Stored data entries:
'''
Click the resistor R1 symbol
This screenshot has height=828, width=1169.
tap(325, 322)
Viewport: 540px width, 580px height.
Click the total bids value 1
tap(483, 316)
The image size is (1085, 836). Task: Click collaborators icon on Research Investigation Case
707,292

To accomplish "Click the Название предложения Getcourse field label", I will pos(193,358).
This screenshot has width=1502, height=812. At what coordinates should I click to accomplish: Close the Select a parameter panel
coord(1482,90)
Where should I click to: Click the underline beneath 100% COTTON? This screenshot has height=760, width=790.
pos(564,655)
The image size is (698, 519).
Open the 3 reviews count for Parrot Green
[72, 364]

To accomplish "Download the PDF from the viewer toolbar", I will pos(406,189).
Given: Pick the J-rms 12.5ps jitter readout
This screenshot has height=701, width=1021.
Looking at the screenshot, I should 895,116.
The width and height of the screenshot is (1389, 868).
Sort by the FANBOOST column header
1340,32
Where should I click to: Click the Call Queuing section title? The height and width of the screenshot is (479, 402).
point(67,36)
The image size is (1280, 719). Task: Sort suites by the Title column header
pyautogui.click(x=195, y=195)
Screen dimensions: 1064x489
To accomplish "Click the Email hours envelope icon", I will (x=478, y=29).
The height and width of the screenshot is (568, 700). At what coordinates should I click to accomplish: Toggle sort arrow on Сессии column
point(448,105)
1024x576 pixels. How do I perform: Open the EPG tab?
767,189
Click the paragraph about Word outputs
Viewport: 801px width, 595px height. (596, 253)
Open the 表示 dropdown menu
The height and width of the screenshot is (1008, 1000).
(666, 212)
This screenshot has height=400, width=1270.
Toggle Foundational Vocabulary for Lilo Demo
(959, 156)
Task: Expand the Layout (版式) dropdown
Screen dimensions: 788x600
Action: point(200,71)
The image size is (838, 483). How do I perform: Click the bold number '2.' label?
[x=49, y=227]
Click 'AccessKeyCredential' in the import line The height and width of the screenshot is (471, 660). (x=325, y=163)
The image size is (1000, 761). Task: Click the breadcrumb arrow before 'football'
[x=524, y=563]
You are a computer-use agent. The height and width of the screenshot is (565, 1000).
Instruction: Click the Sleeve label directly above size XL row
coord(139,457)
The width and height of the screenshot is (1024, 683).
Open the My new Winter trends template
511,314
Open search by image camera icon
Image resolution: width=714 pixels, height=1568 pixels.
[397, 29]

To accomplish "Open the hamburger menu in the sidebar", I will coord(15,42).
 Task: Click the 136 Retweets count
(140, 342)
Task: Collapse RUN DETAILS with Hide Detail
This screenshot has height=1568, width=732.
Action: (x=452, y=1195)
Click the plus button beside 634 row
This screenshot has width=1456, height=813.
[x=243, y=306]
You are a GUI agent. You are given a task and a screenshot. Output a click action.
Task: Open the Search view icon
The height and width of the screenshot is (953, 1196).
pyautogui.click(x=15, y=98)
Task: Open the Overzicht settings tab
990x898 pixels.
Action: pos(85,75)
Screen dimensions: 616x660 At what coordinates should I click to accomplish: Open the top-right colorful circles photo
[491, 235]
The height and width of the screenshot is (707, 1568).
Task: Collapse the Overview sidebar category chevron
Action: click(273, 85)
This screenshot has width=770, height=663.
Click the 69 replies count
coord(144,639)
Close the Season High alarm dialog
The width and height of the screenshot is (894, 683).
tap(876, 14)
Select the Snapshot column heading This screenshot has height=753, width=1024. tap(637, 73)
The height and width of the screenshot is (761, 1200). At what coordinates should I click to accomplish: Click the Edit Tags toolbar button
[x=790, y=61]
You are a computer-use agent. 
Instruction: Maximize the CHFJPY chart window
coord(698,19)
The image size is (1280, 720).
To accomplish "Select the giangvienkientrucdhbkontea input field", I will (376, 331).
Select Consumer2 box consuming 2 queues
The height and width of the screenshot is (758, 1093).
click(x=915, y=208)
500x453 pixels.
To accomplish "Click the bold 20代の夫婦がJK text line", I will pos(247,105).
'''
> [About this exercise]: Across the data, find each line that has "dropdown" in it and copy that line.

> [Task result]:
Open the 表示 dropdown menu
Task: Expand the Layout (版式) dropdown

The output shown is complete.